Sully: Miracle on the Hudson Review

Clint Eastwood tells the story of Chesley 'Sully' Sullenberger in a clear and straightforward ode to skill, professionalism and team work.

When US Airways flight 1549 struck a flock of geese and ultimately wound up in the Hudson river, there was only 208 seconds between take-off and landing. The landing was a forced water landing(don’t call it a crash) that resulted in all 155 people on board walking away unscathed, thanks to the heroism of the flight’s pilot, Chesley ‘Sully’ Sullenberger. Considering how quickly this incident was over and how inevitable the eventual happy ending is, it possibly isn’t the best fuel for a feature length film. Despite that, Clint Eastwood’s tightly crafted drama Sully: Miracle on the Hudson manages to build a plot around this one brief incident, exploring the human aspect of this extraordinary moment of teamwork and heroism.
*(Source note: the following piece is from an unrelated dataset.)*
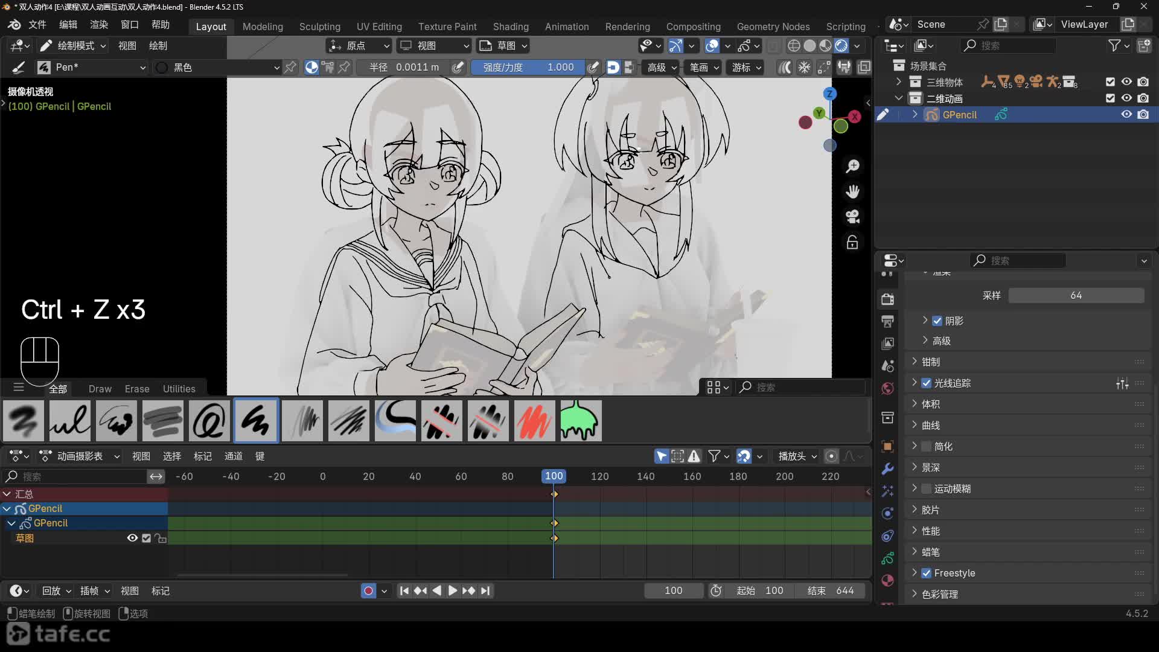Switch to the Animation workspace tab
This screenshot has height=652, width=1159.
566,27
The main thrust of the plot follows the aftermath of the 208 seconds, specifically the investigation into just what transpired on that flight. Though Sully – played, of course, by Tom Hanks – is hailed as a hero in the press and by the general public, the National Transport Safety Board have to investigate why Sully chose to land the plane in the Hudson and not try to make it to the nearest airport. Sully and his co-pilot Jeff Skiles (Aaron Eckhart) contest that the bird strike knocked out both engines but the data received by the NTSB shows they should’ve been able to make it to two different airports.

While the NTSB are never portrayed as moustache-twirling villains, the film does largely paint them as cold bureaucrats who are spoiling a genuine miracle. It feels slightly contrived, like the film is searching for some kind of conflict, but it does provide an adequate device for reliving the events of the landing itself and those are the strongest scenes in the film. Despite knowing how it will turn out, the film does an effective job of quickly establishing a few of the flight’s passengers and following them through the landing and the immediate aftermath. The result is surprisingly powerful and watching all of these people come together to get out of what could have been a tragic occasion is very moving, highlighting the heroism of not only Sully but also his crew, the passengers and the coastguard.

Though we’ve seen what happened and know that Sully acted in the best possible way given the circumstances, the film works as an exploration of how doubt and guilt can begin to creep in when your actions are questioned. This self-doubt begins to creep in as the investigation progresses, and Sully’s PTSD begins to worsen, with recurring visions of planes crashing into buildings haunting him during every quiet moment. Hanks is of course the perfect person to convey all of this, adding another example of all-American decency to his filmography, possibly the most thoroughly decent of all the characters he has portrayed. It’s a solid and subtle performance that is most reminiscent of his turn in Captain Phillips, though lacks the final outpouring of emotion, instead leaning on more generic speechifying during a climax that feels satisfying if overly clichéd.

With a running time that just scrapes past the 90 minute mark, Sully is definitely a lean film yet there are still points where the thin plot feels stretched. Laura Linney pops up as Sully’s wife but her role consists entirely of a series of phone calls from home while Sully is in New York for his hearing. While these scenes provide a window into Sully’s personal life, they still feel strangely tacked on and Linney is wasted in a thankless role. Hazy flashbacks from Sully’s childhood in Texas, where he learned to fly, are similarly unnecessary and feel like they’ve been dropped in from another film.

Despite these missteps, Sully: Miracle on the Hudson is a gripping and entertaining film of surprising power that pays tribute to the people behind the headlines. It’s a clear and straightforward film that obviously admires its hero but also understands that Sully didn’t do this alone, and regardless of his skill and professionalism it could have still gone terribly wrong. The team effort is crucial here and just as the human element is what ultimately saved those 155 people, it is also what makes Sully: Miracle on the Hudson such a compelling watch.